▸ What you should do:
Only the lines from the one with "640x480 pixels." through the last line of the records below belong in your answer, reproduced exactly and with the pictures left out.

[Collected data]
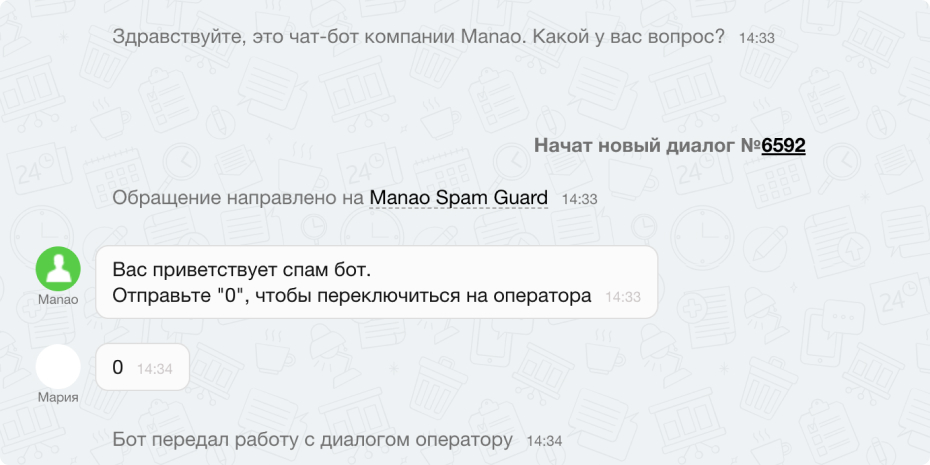Click Мария's blank white avatar

58,366
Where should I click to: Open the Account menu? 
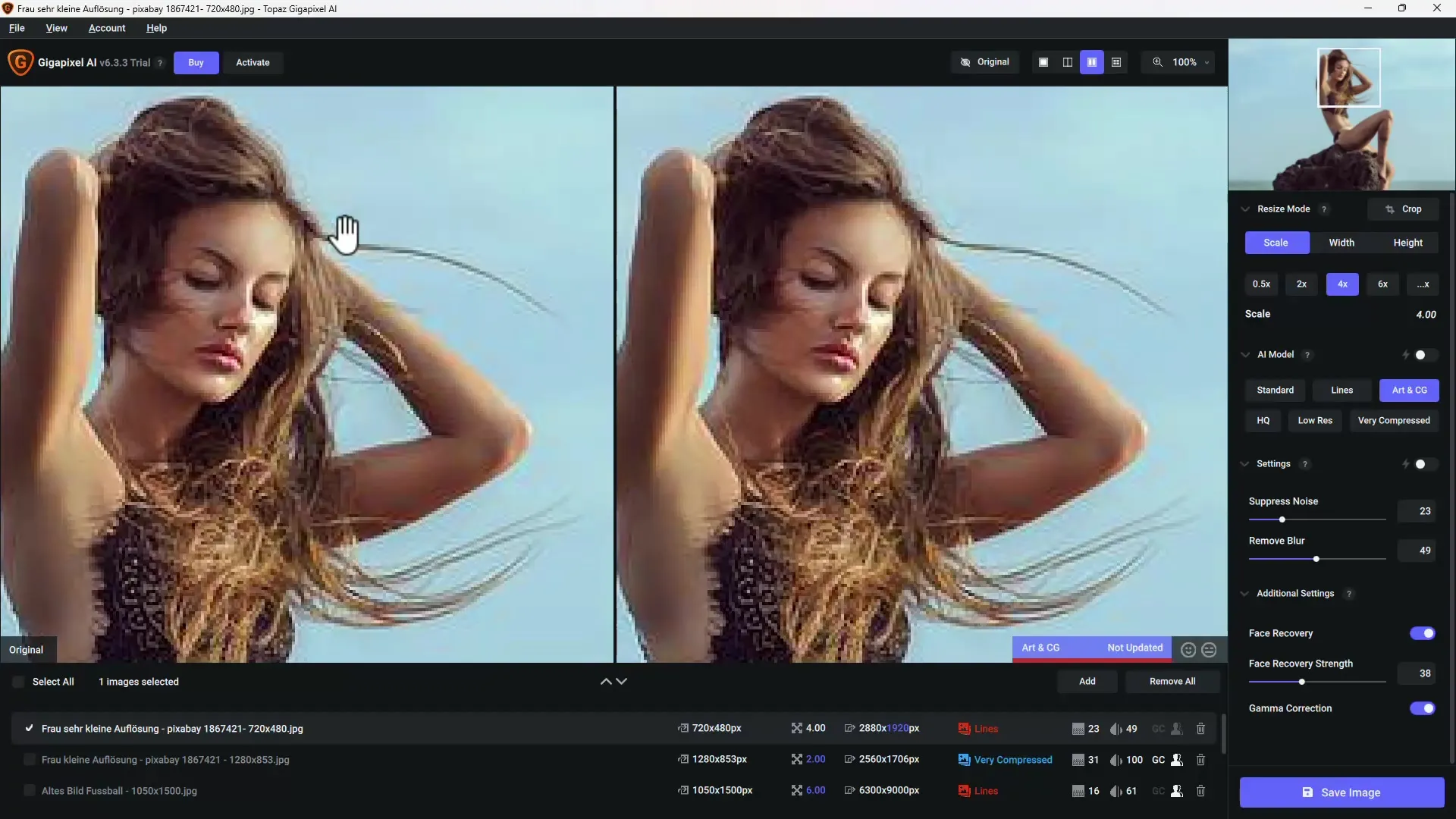click(106, 27)
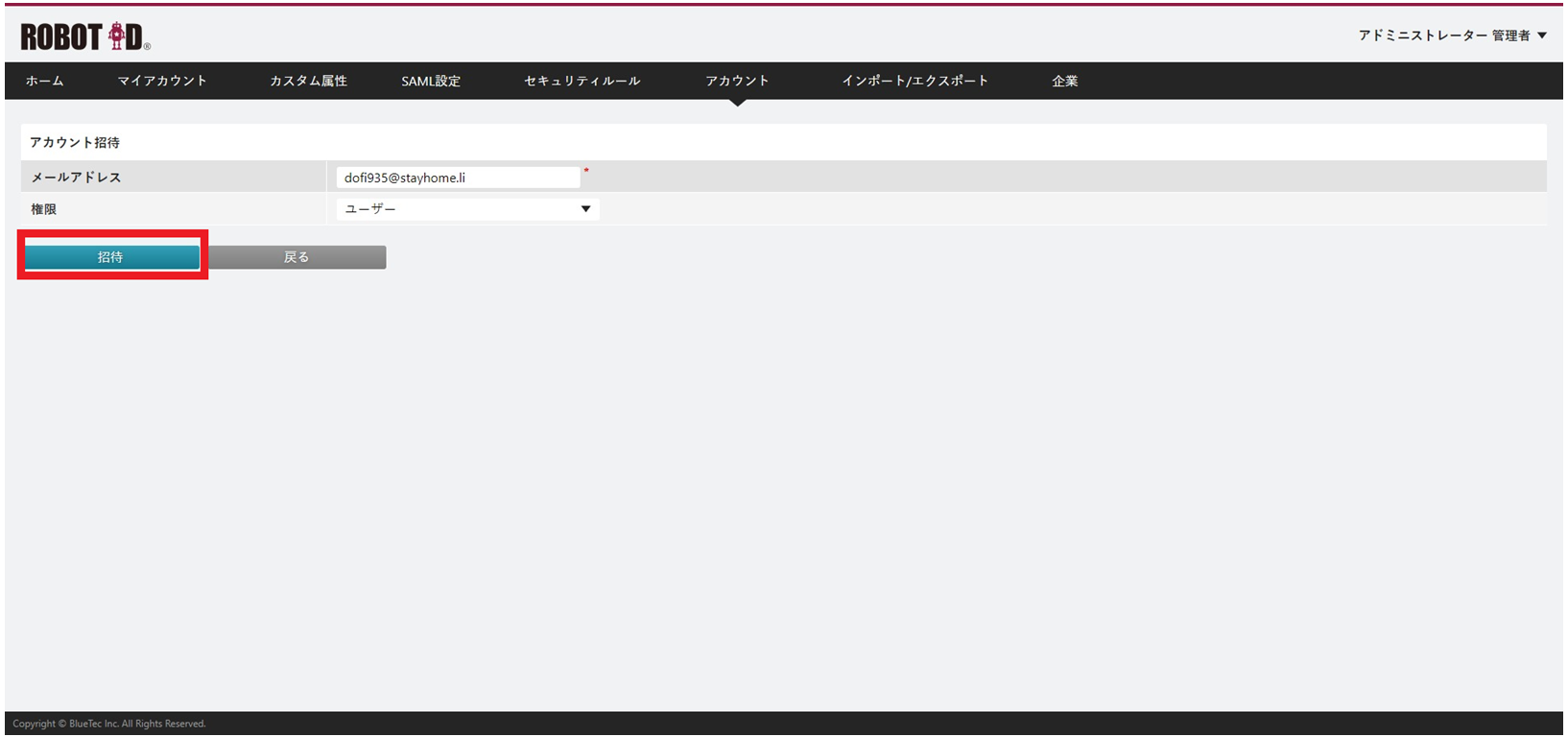Viewport: 1568px width, 737px height.
Task: Select the カスタム属性 menu item
Action: pyautogui.click(x=308, y=81)
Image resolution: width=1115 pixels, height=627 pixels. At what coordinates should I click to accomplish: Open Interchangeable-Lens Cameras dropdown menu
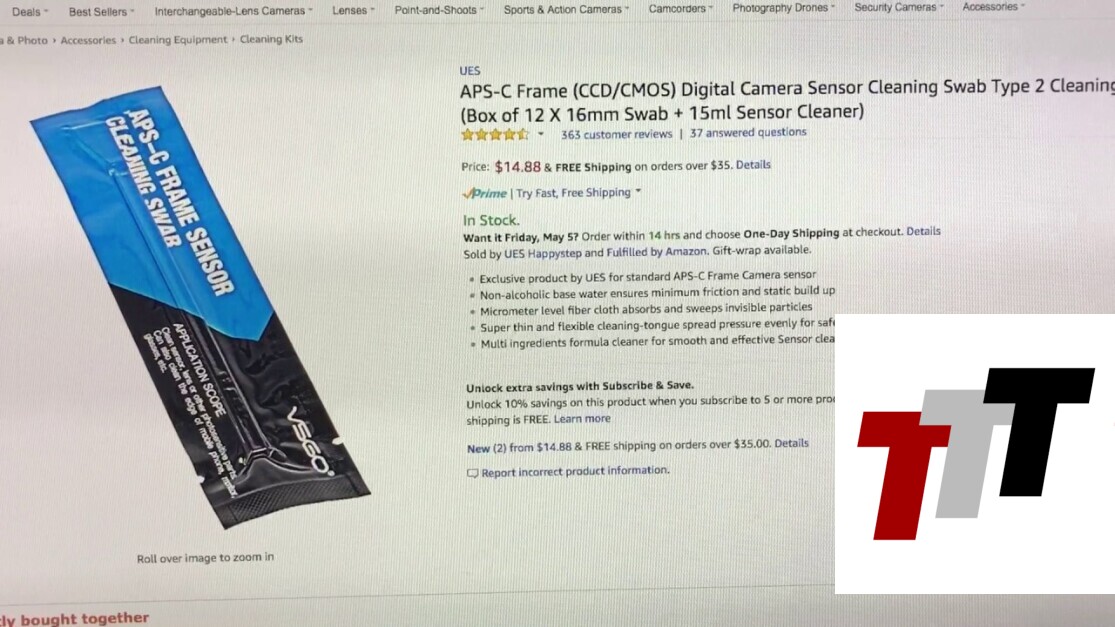233,11
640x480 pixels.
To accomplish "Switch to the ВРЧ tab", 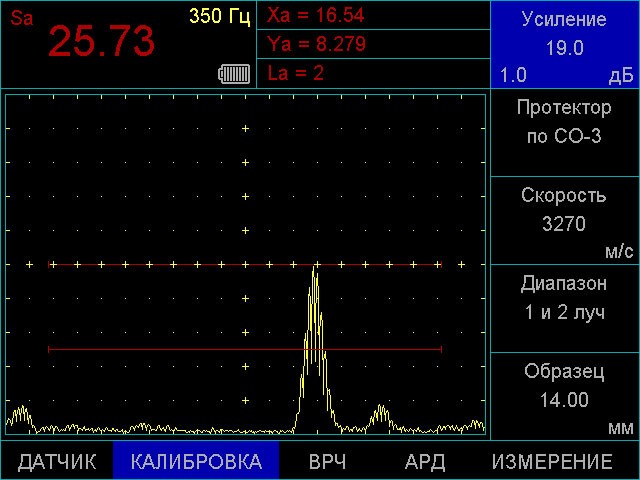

▸ Reply to the task:
640x480 pixels.
To accomplish "Switch to the ВРЧ tab", 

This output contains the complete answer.